Estimation of ductility of Fe–Al alloys by means of small punch test

Small punch test consists in a deformation of supported disk specimen by a penetrator with either constant rate of deflection or under constant force. In the present contribution, the ductility of three selected Fe–Al alloys with different content of aluminium was studied by the constant-rate variant of the test (all concentrations in atomic %): (i) 18% Al (A2 lattice), (ii) 31.5% Al (D03 lattice at lower temperatures and B2 lattice at higher temperatures) and (iii) 43% Al (B2 lattice). Small punch tests were performed at the deflection rate of 0.006 mm/s at temperatures from 20 to 800 °C. Fracture energy was determined by integrating the area under the load–deflection curve. The dependence of fracture energy on temperature differed significantly for different alloys. The fracture energy of the alloy (i) increased with the increasing temperature, attained a maximum value at about 400 °C and then rapidly fell down.

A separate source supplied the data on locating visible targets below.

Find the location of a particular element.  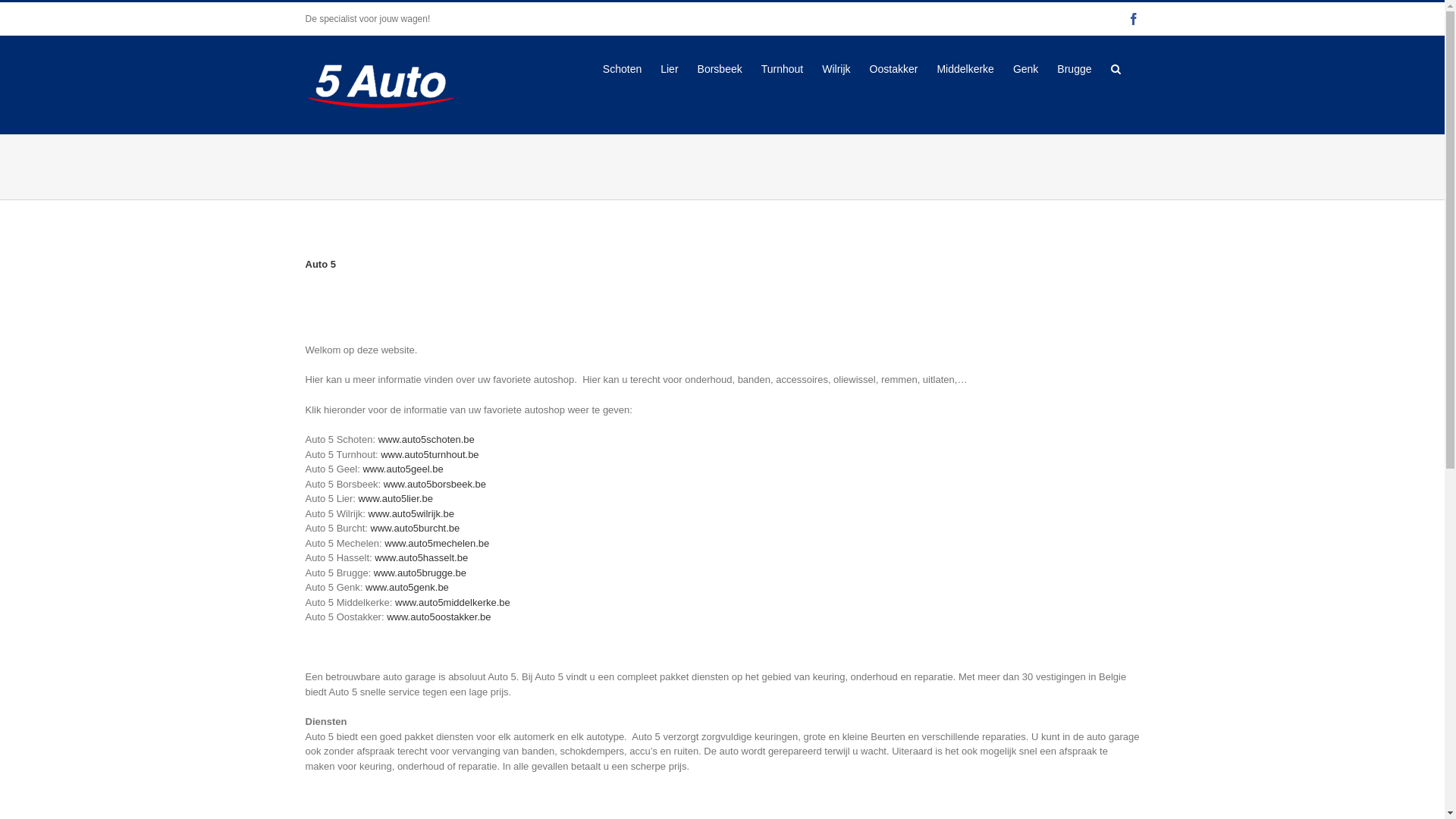

'www.auto5geel.be' is located at coordinates (362, 468).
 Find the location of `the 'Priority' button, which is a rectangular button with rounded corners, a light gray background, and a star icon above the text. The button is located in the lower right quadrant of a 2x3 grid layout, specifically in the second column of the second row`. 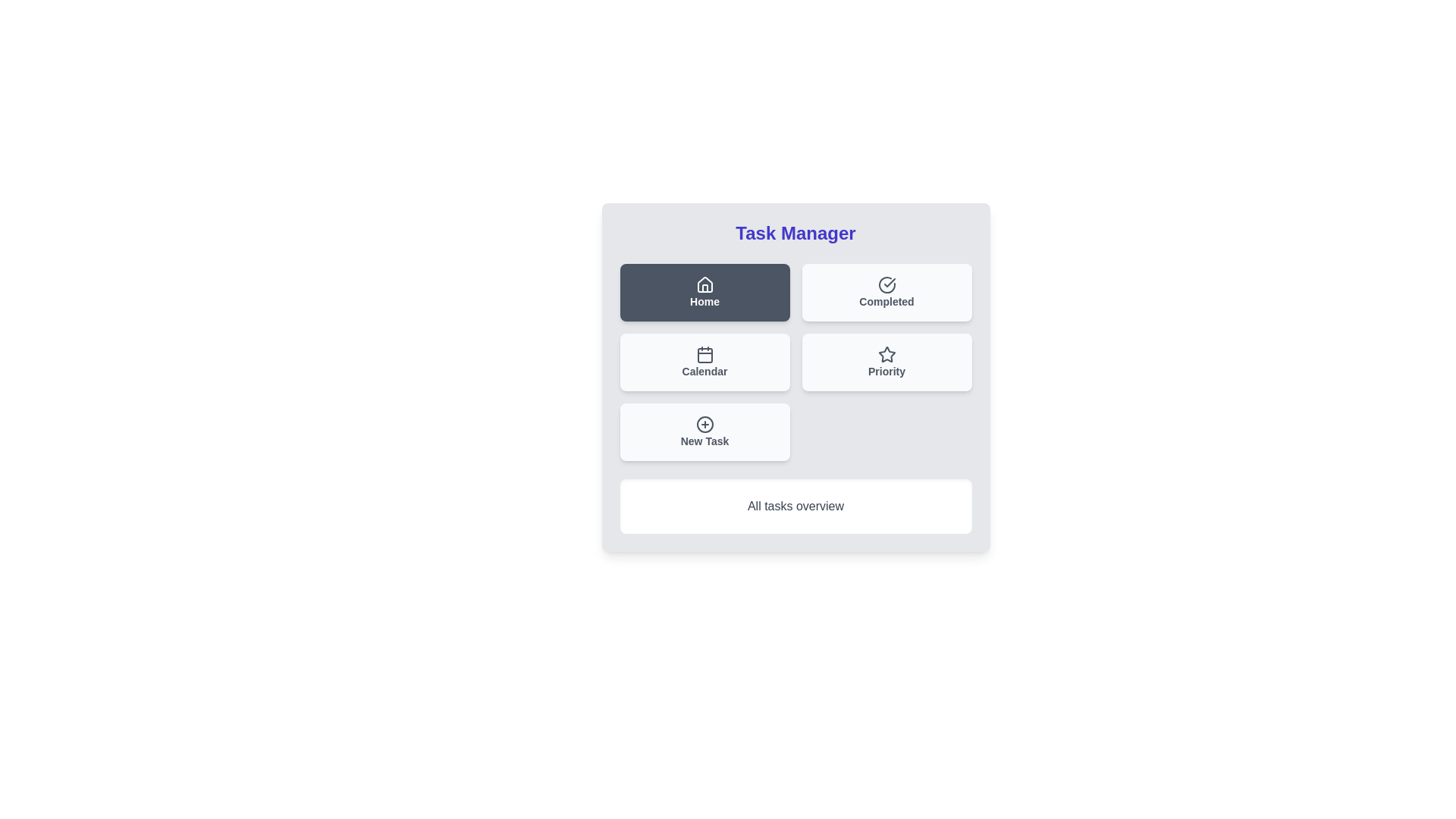

the 'Priority' button, which is a rectangular button with rounded corners, a light gray background, and a star icon above the text. The button is located in the lower right quadrant of a 2x3 grid layout, specifically in the second column of the second row is located at coordinates (886, 362).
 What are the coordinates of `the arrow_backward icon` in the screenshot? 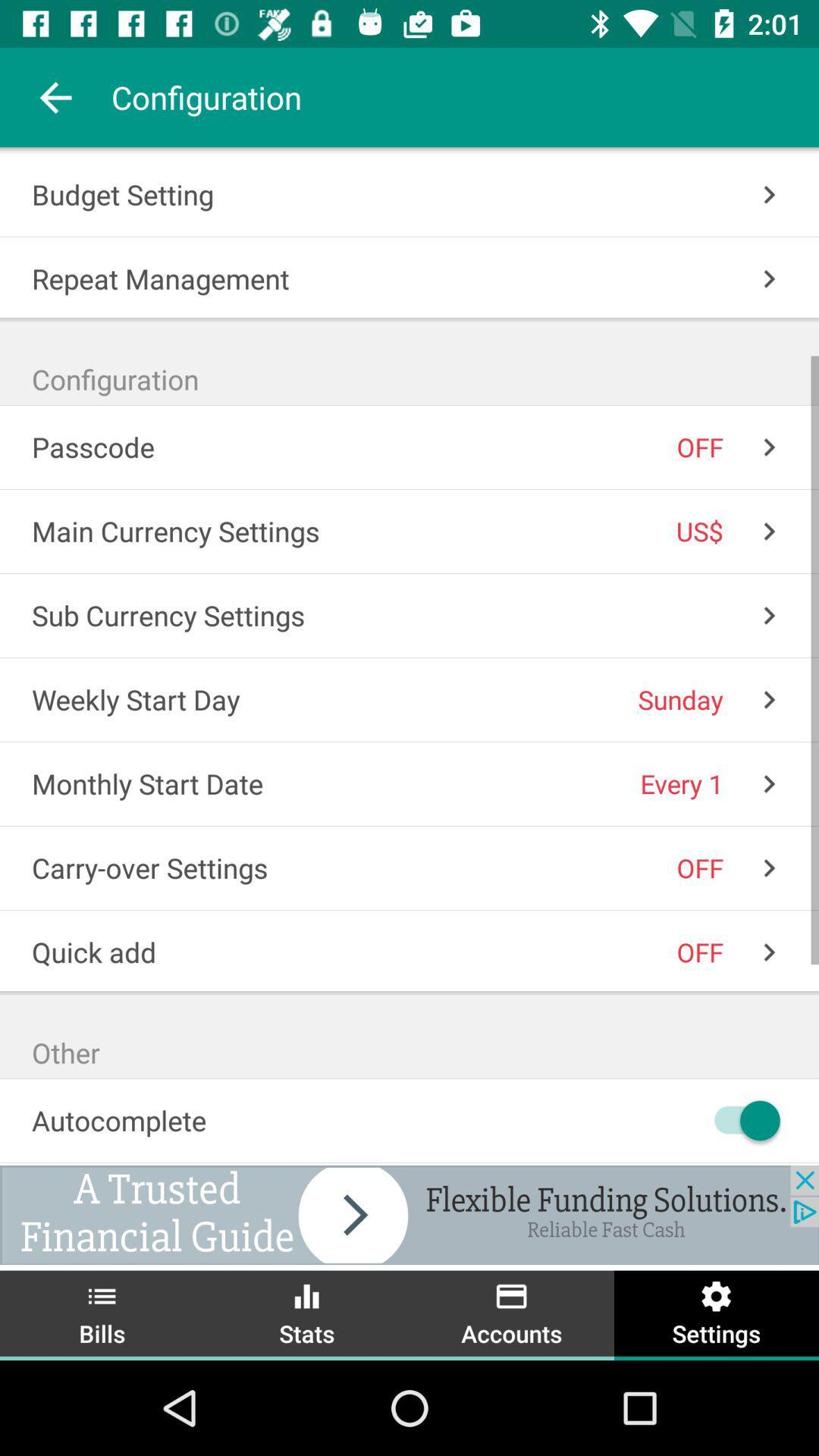 It's located at (55, 96).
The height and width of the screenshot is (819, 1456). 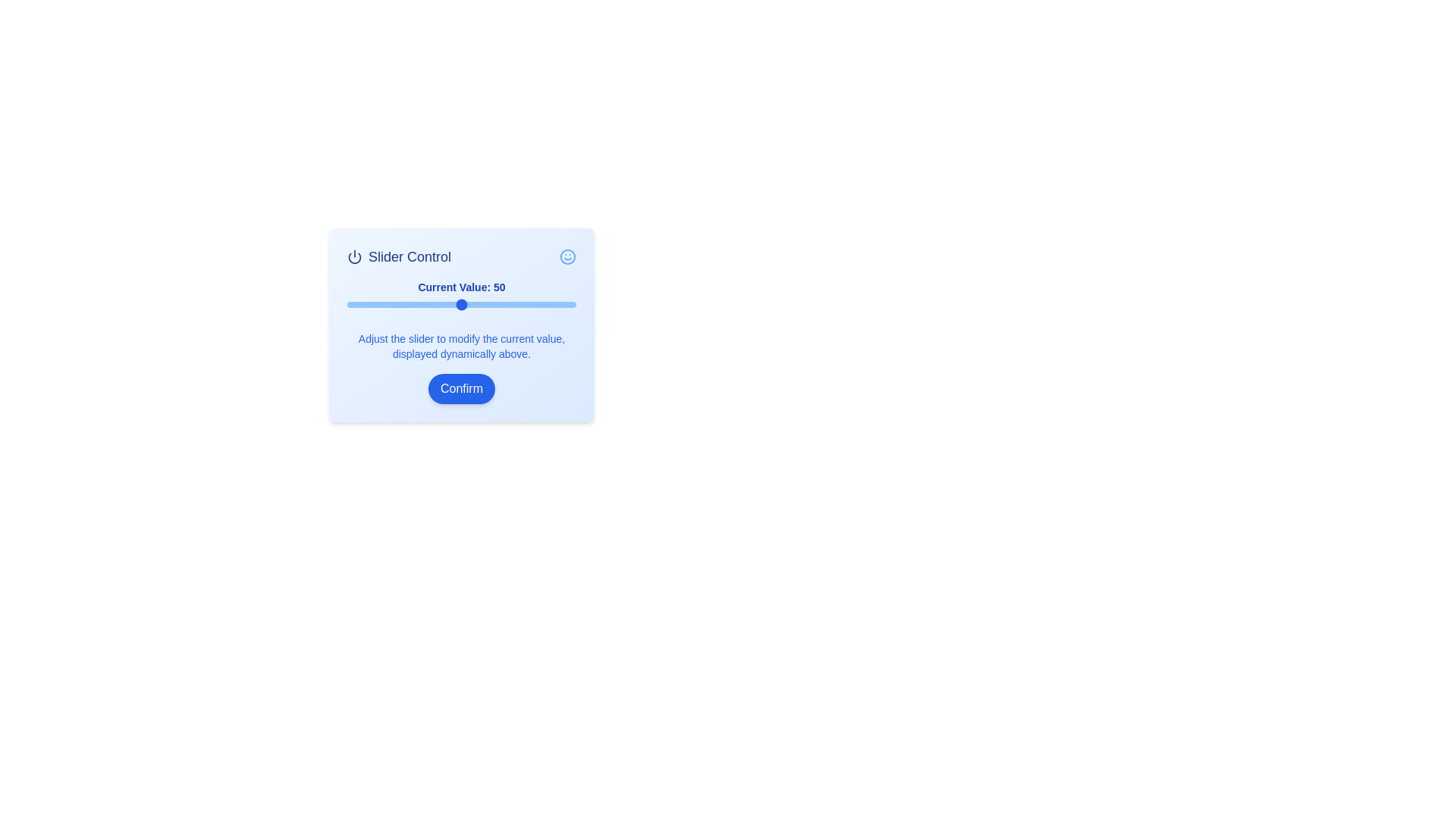 What do you see at coordinates (456, 304) in the screenshot?
I see `the slider's value` at bounding box center [456, 304].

The dependence for the alloy (ii) was qualitatively similar for temperatures up to 500 °C and then a new steep increase was observed with the maximum at about 550 °C. A rapid decrease of the fracture energy was finally recorded at temperatures above 550 °C. In the alloy (iii), the values of the fracture energy were low in the whole temperature range and the fracture appearance was brittle even at temperature of 800 °C. It is shown that the method can be used for an assessment of ductile-to-brittle transition temperature.